The Third Crusade: Preparation
News of Hattin and the loss of the True Cross reached the west by early autumn 1187. Before word of the capture of Jerusalem had arrived, Pope Gregory VIII issued a call to arms, Audita Tremendi (October/November 1187). Within six months the king of Sicily had sent a fleet to Syria;
the kings of England and France and the Holy Roman Emperor had taken the cross with many of their leading nobles; special taxation had been instigated in France and England; official preaching under the general direction of papal legates had been in operation since November. Recruitment had started immediately, from Denmark to the Mediterranean, from Austria to the Atlantic. Plans, armies and fleets had been put in motion; international negotiations over routes, supplies and transport had been instigated; and one monarch, Frederick Barbarossa of Germany, a veteran of 1147–8, had even fixed a muster date (23 April 1189 at Regensburg) for departure.
PREACHING
Preaching the cross provides some of the most iconic images of the crusades: Urban II at Clermont in 1095; Bernard of Clairvaux at Vézelay in 1146; Fulk of Neuilly before the Fourth Crusade; Oliver of Paderborn in Frisia before the Fifth Crusade. Both actual preparations and literary descriptions pivoted around the initiating rituals of the promotional sermon. Theoretically, these assumed regular form, open to modification according to an audience’s social, professional, gender or regional complexion: opening exhortation (exordium); the point of the address (narratio); then detailed explications and arguments (divisio, confirmatio and confutatio) before a final peroration.
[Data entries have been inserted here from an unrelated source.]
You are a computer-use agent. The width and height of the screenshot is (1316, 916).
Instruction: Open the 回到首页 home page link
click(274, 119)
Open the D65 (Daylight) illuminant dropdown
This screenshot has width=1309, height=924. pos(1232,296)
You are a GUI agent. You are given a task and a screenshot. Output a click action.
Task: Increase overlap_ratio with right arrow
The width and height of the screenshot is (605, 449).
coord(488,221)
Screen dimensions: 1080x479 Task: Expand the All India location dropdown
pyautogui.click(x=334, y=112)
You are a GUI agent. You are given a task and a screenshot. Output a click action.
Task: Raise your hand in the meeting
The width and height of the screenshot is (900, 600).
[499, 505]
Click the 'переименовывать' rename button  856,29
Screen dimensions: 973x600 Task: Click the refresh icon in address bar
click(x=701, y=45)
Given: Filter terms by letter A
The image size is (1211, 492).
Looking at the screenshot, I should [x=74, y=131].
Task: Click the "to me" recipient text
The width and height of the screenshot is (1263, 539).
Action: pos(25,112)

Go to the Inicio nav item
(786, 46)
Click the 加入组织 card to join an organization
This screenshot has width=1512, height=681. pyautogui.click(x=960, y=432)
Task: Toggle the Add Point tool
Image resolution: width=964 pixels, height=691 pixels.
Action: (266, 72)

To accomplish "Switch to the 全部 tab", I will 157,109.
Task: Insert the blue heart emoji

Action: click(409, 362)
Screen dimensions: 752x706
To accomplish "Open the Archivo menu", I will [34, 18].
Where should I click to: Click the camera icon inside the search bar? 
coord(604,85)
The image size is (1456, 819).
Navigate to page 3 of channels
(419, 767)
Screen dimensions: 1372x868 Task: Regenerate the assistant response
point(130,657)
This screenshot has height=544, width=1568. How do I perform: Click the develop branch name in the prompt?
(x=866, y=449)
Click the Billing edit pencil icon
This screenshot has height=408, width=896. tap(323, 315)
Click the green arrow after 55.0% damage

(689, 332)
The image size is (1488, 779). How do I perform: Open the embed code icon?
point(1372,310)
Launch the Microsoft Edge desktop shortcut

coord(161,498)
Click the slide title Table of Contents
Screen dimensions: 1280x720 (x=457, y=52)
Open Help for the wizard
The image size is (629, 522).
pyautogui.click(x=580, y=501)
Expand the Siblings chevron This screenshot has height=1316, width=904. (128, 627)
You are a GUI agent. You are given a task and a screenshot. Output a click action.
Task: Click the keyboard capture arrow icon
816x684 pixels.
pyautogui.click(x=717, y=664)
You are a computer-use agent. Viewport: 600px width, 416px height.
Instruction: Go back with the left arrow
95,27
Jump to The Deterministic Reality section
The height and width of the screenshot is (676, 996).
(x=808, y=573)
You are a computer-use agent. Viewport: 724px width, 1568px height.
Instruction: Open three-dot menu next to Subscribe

Increasingly, to spice the message and keep the listeners’ attention, sermons were invigorated with uplifting moralising anecdotes (exempla), perhaps often in the vernacular, featuring crusade heroes or addressing everyday anxieties of would-be recruits. By the early thirteenth century, crusade preaching, with its general Christ-centred appeal to Christian obligation, sacrifice, reward and redemption, had been assumed into a wider academic industry promoting broad pastoral evangelism to the laity. Model examples featured in formal sermon collections on penance in general. The potential for demagoguery, apparent in charismatic preachers such as Peter the Hermit in 1095–6 or the renegade Radulph in 1146, became tempered by closer coordination and licensing by the papacy and by the institutional dominance of the Cistercians, Paris-trained academics such as Gerald of Wales, Fulk of Neuilly, Robert Courson, Oliver of Paderborn or James of Vitry, and, from the 1220s, the friars. With the thirteenth-century extension of the crusade to the mass of the population with cash redemption of vows, preaching the cross became a more regular feature of communal religion; mere attendance at sermons earned increasing spiritual reward.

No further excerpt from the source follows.